Attack of the Kamikaze Worms!

By Martin Holland, Expedition Leader

 They came in droves. Silently and apparently randomly they attacked our team without warning or provocation. Where did they come from? What did they want? And more importantly – what were they?!

 Rusty was the first victim, but soon Holli, James, Lara and Tim had been struck too. Even Ian, who was now hundreds of miles from Camp Foyle on his way back to England, had been hunted down. Only 3 of us remained unharmed, torn between the desire to help our stricken friends and the burning instinct of self-preservation. 

I speak, of course, of the worms! 

These curious little creatures were burrowing through the sub-cutaneous layers of over two thirds of our entire non-indigenous team. Rusty’s began to multiply – one on his leg, his little finger, even his chin! Holli’s followed suit and between them a small army (well, eleven) was being amassed. Tim got one on the tip of nose!

 Were they storming the beach? Were there more cats in the area than we suspected spreading the curse through their faeces? How were they infecting us? What harm would they cause beyond the constant itching and slightly nauseating trails they left as they explored the bodies of our team members, and what could we do to stop them?

 We tried everything to no avail. We were stranded, surrounded, without hope. We could, I suppose, take courage from the fact that these are a particularly stupid species of worm, and would eventually die a pointless death while inside us without reproducing.

 Kamikaze worms!

 Not one of the Indonesians was infected.

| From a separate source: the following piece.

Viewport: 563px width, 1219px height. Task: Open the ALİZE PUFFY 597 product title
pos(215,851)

Aspor seemed impressed that I was still free of the invaders. “Bapak orang Kalimantan, pak Martin!” Determined to keep my reputation as a fortress against worms I valiantly taped up every little leech bite, and heroically plastered even the minutest of cuts and scratches, following my theory that they were exploiting the chinks in our armour to gain access to our insides.

 I walked around camp like a hypochondriac child, convinced that the plaster on his belly would cure his tummy ache.

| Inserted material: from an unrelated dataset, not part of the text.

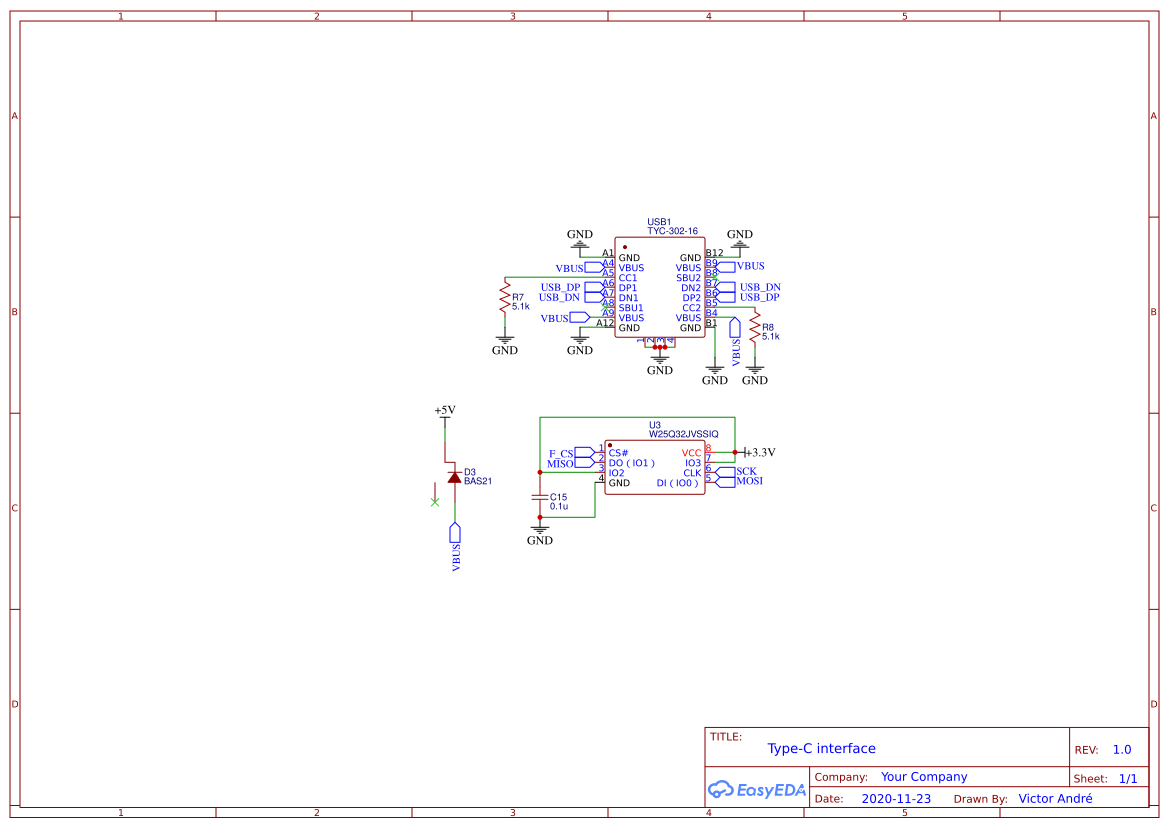Screen dimensions: 1169x828
Task: Click the date field 2020-11-23
Action: coord(895,798)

 For two weeks I fought them back in this way, while more and more worms appeared in ever stranger places on the bodies of those infected.  Capable of growing up to 3cm a day, they create a thin, winding, looping, exploratory ridge of red skin a millimetre wide as they go about their unwanted business. Holli had some on the sole of her foot which were particularly irritating, while Rusty’s pinky worm stopped him from bending his finger.

The only cure was a medicine which would be brought out by two German researchers who were joining us for a couple of weeks. I became complacent, knowing that soon we would be rid of this scourge.

One of my plasters became loose while paddling in the river. For a nano-second a fresh leech bite was exposed before I could cover it up again. I knew there and then that I was doomed.

For two days I guiltily watched and waited for the thing to show itself and begin tracking it’s way up my leg, leaving etch-a-sketch trails of my own flesh as it went. Like the victim of an zombie bite not seen by his friends, convincing himself it would be alright, I kept the incident secret and hidden, though I knew I would turn into a walking wormery soon.

 The day before Jan and Carsten arrived with the meds, the worm came alive. My theory was proven correct – the worms were entering through cuts in the skin – just in time to deliver mine a steely blow in a tablet form, and come clean to the team about my infection.

I had joined a club of dubious merit, but would never again be called an orang Kalimantan.